Primero de marzo de 1914. El mundo estaba próximo a vivir una etapa de horror. Siete países iban a emprender la aventura más cruenta de su historia, protagonizando la Primera Guerra Mundial.
La Argentina contaba en ese momento, con ocho millones de habitantes.
Buenos Aires, su capital, festejaba, con sano regocijo el Carnaval porteño.
Un escueto telegrama, que había llegado de Mendoza a Buenos Aires decía: “Un avión, con sólo 2 tripulantes, ha caído en el departamento de Las Heras, cerca de la ciudad de Mendoza”.
Uno de ellos se llamaba Jorge Newbery y era la figura más prestigiosa de la aviación argentina.
Tenía solamente 39 años.
Newbery, brillante ingeniero, recibido a los 21 años, había sido además, un deportista excepcional.
Campeón sudamericano de florete a los 26 años. Récordman de velocidad como remero, automovilista de primer nivel y todavía boxeador de alta escuela.
De buen físico, simpático, había sido además campeón sudamericano de florete a los 26 años.
Tenía sólo 25 años, cuando el entonces Intendente de Buenos Aires, Adolfo Bullrich, lo designó Director General de Alumbrado de la Municipalidad de Buenos Aires.
Pero su faceta más definida era su amor a la aeronáutica.
Su hermano, el odontólogo Eduardo Newbery, muy cercano a él espiritualmente, había desaparecido, tripulando el globo “Pampero”.
En diciembre de 1908, sólo dos meses después de la muerte de su hermano, Jorge ascendió con el globo “Huracán” hasta los 3.000 m de altura, permaneciendo 13 horas en el aire. ¡
Dos récords sudamericanos!. De altura y de permanencia en el aire.
Pero cuando reina la alegría, el dolor espera turno.
Muere su único hijo de 3 años.
Su mente inquieta, acariciaba otro proyecto temerario.
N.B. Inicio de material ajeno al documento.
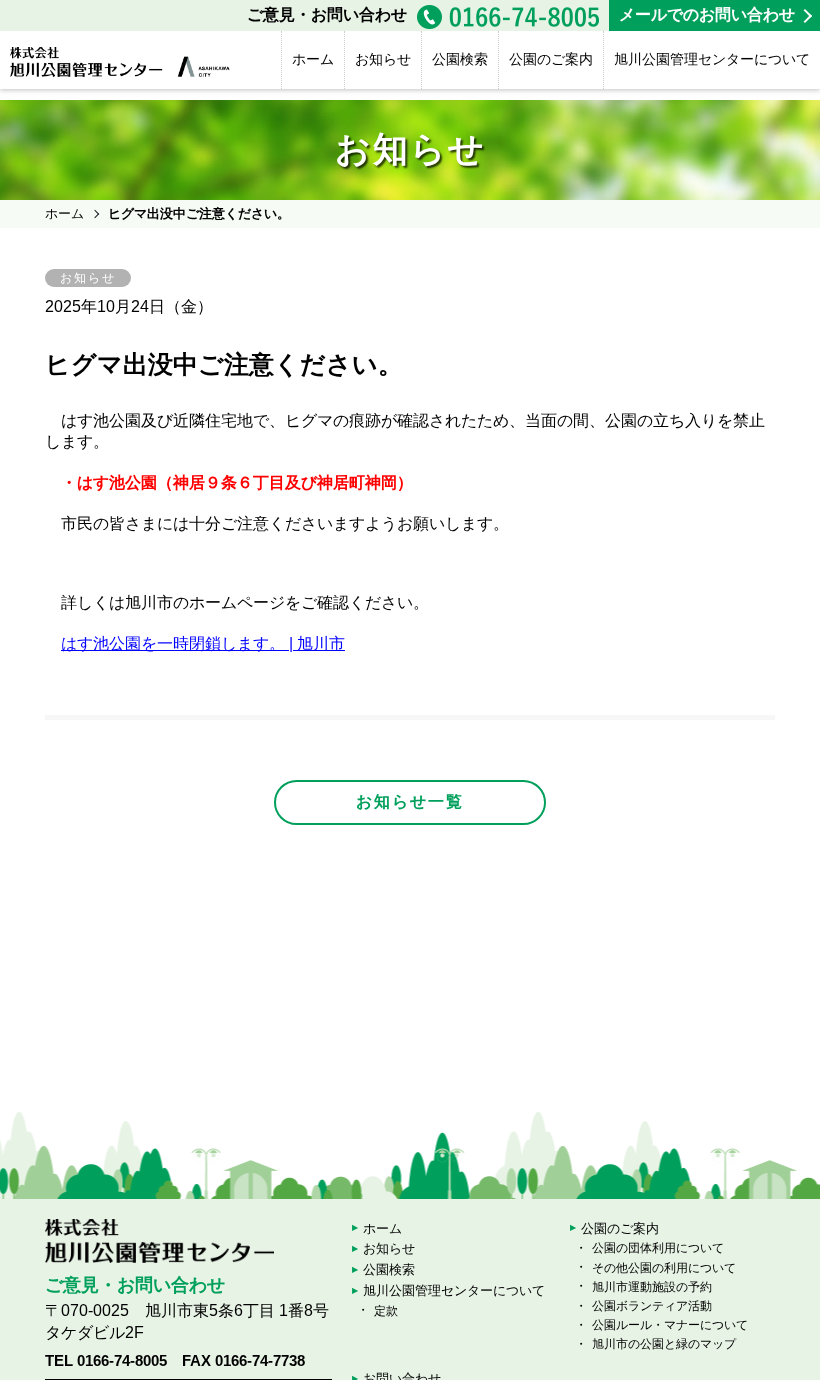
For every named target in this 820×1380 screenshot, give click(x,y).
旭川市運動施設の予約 (652, 1287)
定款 (386, 1311)
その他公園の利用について (664, 1268)
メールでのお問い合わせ (707, 14)
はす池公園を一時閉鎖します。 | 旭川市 (203, 643)
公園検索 (460, 59)
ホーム (313, 59)
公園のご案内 (551, 59)
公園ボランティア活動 (652, 1306)
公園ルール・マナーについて (670, 1325)
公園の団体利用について (658, 1248)
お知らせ (383, 59)
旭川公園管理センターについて (712, 59)
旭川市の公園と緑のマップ (664, 1344)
Cruzar la cordillera de los Andes hasta Chile.
Comprendía que solamente en avión, y no en globo podría lograrlo.
Quería ser el primero, en realizar la hazaña.
Hubo anteriormente varios intentos, todos infortunados, el del Teniente Origone entre ellos, que pagó con su vida su intrepidez.
Newbery sabía que para superar en vuelo la cordillera debía sobrepasar los 5.000 metros de altura.
Viajó entonces a Francia donde adquirió un avión monoplano, un Saulnier, en boga en esa época.
En enero de 1914 regresó en barco a Buenos Aires.
La prueba del cruce de la Cordillera se haría el domingo primero de marzo de 1914.
Y llegó el domingo.
A las 18,30 hs. en punto comenzó el ascenso.
Lo acompañó un amigo: Jiménez Lastra.
El avión carreteó hacia la izquierda, cobró cierta altura, aunque siempre iba inclinado.
De repente, dejó de responderle. Ahora iba perdiendo altura. Se acercaba a tierra vertiginosamente. Continuaba siempre inclinado.
Estaba a 1.000 metros, a 500, a 100. Casi a ras de tierra, Newbery consiguió enderezarlo parcialmente, con lo que atenuó el impacto, pero no pudo evitarlo totalmente.
Alcanzó para que su compañero Jiménez Lastra salvara su vida. Pues sufrió sólo algunas fracturas.
Pero Jorge Newbery murió instantáneamente. Y con él falleció uno de esos hombres que logró vivir su vida y también morir su muerte. Que necesitó observar el cielo desde cerca. Para medirse.
Y Jorge Newbery, trajo a mi mente este aforismo que mencioné al comienzo de esta nota.
“¡Cuánto mejor es morir por algo que morir por nada!”.